(Stored data entries)
______

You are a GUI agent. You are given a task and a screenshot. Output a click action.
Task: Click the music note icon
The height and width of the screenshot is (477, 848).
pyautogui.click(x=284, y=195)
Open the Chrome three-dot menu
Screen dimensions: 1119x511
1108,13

______

Task directions.
Exactly and only the lines from the line containing "The height and" through the final line of the records above must be returned.

Answer box.
The height and width of the screenshot is (477, 848).
pyautogui.click(x=284, y=195)
Open the Chrome three-dot menu
Screen dimensions: 1119x511
1108,13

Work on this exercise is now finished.